The Grand Galleries
Matthew is an amateur photographer living in Wilmington, DE. He is inspired by the challenge of finding unique angles and perspectives, and enjoys bringing them to life in his photographs. This collection is titled "A Day In The Life", and is a collection of photographs with content ranging from quiet rural america to the busy big city. Use of selective focus, close-ups, and other creative effects bring focus to otherwise overlooked subjects.
Kenneth A. Bosch
This exhibit is largely comprised of work I’ve done over the past two years since my retirement from teaching. I am exploring two main lines of work that I have wanted to pursue for some time: micro views of scenes around my childhood home in New York State’s Western Catskill region and portraits of friends, relatives, media and political personages who affected me as I grew up. My paintings are realistic in style, but the still life/landscape series are abstract in their spirit. In my portraits, I hope to communicate the unique personality of the subject. My work is highly personal but it is my hope that it has some universal value. I invite the viewer to look into each painting and make his or her own connection.
Kathy Herring has always loved to draw and paint, with a natural affinity for doing portraits. As she states on her website, kathyherringportraits.com,
I've always had a special gift for portraiture, and am especially fond of drawing children. People almost always tell me that I have captured more than just the appearance of their loved one, but something about their spirit, the unique spark of their individuality.
She has studied at the Art Students’ League in New York City and at the Pennsylvania Academy of Fine Arts in Philadelphia, where she met David Shevlino, her husband and fellow artist.
BARNS are Comfort Food for the Soul
by Sherry McVickar
I paint BARN portraits from an artisan’s point of view. This point of view has five angles:
#1. “VAN GOO” is my painter name: I like my paint gooey and thick. My painting style is characterized by building up thick layers of paint. In classical terms this technique is called ‘impasto’.
#2. I travel the country-side knocking on complete stranger’s doors asking if I may paint a picture of their BARN. (Sometimes I just drive up: slam on the brakes, jump out, plaster paint all over, throw everything back in the car, and speed away).

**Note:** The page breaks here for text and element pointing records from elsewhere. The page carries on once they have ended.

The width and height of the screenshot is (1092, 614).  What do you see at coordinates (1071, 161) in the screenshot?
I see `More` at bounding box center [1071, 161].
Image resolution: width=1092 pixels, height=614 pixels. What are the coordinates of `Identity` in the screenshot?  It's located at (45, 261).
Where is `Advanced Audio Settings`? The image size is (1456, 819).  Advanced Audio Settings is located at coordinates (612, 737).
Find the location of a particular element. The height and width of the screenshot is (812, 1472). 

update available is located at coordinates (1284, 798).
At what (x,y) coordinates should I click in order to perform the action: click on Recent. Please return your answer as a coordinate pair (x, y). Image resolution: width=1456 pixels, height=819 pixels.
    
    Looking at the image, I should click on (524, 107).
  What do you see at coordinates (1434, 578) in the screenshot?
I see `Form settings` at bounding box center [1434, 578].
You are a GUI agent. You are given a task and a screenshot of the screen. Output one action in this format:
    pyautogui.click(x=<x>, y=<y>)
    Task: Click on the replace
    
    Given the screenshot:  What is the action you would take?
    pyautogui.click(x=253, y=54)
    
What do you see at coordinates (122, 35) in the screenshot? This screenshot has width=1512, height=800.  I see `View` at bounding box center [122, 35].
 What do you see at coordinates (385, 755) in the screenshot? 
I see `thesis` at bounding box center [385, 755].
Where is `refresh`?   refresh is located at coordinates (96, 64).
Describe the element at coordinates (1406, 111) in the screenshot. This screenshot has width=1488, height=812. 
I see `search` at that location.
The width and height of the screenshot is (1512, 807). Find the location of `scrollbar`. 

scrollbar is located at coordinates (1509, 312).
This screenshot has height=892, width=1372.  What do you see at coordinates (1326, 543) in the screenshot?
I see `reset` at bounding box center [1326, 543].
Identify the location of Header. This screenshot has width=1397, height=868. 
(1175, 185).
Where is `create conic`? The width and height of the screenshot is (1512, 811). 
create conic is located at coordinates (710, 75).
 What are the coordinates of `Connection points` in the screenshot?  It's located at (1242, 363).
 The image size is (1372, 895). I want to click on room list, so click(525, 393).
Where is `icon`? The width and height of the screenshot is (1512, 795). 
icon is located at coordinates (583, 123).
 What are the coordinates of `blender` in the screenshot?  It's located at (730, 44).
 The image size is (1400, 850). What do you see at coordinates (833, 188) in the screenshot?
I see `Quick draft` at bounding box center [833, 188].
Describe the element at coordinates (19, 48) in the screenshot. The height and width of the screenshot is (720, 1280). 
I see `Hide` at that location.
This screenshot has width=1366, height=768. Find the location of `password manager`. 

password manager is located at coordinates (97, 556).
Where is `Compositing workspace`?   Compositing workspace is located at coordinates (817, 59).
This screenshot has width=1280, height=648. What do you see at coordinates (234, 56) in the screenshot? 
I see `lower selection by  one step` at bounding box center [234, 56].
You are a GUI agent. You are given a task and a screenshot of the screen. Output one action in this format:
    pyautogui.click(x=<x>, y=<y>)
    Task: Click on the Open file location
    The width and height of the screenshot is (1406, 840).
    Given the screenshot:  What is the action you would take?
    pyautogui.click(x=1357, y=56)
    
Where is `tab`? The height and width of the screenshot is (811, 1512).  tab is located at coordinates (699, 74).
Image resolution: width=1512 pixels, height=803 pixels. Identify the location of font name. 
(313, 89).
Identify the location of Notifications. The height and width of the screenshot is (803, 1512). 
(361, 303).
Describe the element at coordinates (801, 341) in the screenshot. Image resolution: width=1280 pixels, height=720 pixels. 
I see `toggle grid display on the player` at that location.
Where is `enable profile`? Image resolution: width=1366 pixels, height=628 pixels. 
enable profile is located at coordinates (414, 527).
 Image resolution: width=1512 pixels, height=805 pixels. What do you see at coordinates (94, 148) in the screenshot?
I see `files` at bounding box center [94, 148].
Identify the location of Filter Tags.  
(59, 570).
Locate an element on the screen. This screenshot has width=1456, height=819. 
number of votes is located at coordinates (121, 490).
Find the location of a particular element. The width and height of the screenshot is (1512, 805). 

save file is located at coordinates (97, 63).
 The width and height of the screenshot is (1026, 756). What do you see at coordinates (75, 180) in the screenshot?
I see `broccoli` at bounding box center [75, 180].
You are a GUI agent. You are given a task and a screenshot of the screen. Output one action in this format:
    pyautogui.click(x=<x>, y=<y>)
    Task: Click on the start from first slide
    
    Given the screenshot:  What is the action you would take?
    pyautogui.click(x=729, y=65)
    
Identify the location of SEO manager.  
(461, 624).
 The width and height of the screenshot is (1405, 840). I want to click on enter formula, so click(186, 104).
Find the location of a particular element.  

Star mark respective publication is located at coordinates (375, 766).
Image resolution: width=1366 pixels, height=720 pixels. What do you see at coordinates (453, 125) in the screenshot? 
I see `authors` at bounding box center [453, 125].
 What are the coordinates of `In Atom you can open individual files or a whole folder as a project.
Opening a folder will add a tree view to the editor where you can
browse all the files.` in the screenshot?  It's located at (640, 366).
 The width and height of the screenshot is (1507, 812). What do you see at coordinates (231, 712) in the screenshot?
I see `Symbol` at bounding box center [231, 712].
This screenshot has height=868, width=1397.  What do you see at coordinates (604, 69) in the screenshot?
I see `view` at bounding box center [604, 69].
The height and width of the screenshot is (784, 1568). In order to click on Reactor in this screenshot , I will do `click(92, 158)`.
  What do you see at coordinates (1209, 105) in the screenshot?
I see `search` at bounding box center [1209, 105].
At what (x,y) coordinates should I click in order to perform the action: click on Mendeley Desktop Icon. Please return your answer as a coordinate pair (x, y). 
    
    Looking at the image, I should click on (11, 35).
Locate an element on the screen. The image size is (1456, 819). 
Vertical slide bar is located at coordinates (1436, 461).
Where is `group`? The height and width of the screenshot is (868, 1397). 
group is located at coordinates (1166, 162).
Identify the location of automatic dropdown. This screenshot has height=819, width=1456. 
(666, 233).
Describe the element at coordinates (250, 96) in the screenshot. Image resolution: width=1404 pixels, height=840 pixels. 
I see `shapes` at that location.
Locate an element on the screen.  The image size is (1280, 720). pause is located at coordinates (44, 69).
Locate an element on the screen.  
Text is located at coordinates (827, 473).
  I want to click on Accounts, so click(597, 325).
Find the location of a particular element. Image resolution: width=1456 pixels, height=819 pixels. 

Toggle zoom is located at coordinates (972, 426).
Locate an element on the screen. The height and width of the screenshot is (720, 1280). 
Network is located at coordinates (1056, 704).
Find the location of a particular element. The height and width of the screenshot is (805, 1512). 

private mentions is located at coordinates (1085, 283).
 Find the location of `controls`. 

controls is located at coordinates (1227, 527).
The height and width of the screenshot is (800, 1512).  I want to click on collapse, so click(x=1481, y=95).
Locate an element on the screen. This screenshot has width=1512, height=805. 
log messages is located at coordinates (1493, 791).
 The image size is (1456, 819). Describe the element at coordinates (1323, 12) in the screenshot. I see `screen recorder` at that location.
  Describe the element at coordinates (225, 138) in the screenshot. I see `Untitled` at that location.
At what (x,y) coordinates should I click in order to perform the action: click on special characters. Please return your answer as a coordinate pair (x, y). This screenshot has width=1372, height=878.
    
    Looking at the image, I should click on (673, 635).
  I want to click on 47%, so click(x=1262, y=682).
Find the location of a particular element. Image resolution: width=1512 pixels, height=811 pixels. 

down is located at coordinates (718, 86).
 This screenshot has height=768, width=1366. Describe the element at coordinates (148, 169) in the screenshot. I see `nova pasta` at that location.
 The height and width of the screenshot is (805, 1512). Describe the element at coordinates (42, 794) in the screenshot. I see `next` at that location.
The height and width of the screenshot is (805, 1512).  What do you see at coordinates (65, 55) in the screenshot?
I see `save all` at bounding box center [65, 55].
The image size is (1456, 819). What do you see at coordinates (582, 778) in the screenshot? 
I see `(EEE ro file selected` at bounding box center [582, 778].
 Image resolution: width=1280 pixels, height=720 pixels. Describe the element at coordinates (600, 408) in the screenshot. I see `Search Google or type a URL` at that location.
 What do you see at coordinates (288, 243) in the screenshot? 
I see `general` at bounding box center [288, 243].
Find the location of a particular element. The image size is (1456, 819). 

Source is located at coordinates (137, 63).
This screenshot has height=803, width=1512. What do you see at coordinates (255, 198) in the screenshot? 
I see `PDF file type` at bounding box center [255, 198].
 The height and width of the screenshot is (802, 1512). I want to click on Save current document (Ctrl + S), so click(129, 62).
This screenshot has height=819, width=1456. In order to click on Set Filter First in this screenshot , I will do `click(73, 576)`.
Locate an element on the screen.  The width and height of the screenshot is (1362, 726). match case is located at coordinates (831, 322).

#3. To sit in the shade on a warm, cloudless day, listening to the birds, bees, and animal conversations: This is the addictive element of what I do called Painting “ En Plien Aire” (French for “in plenty of air”).
#4. I paint BARNS because of my love of architecture, geometry, human ingenuity, and crafts-—person—-ship.
#5. BARNS are as beautiful as any horse, or iris, or waterfall, or sunset. The USA has an extremely rich farming heritage which must-at all costs-be preserved in art and life. Thank you for joining me in seeing and appreciating them for the first or the thousandth time.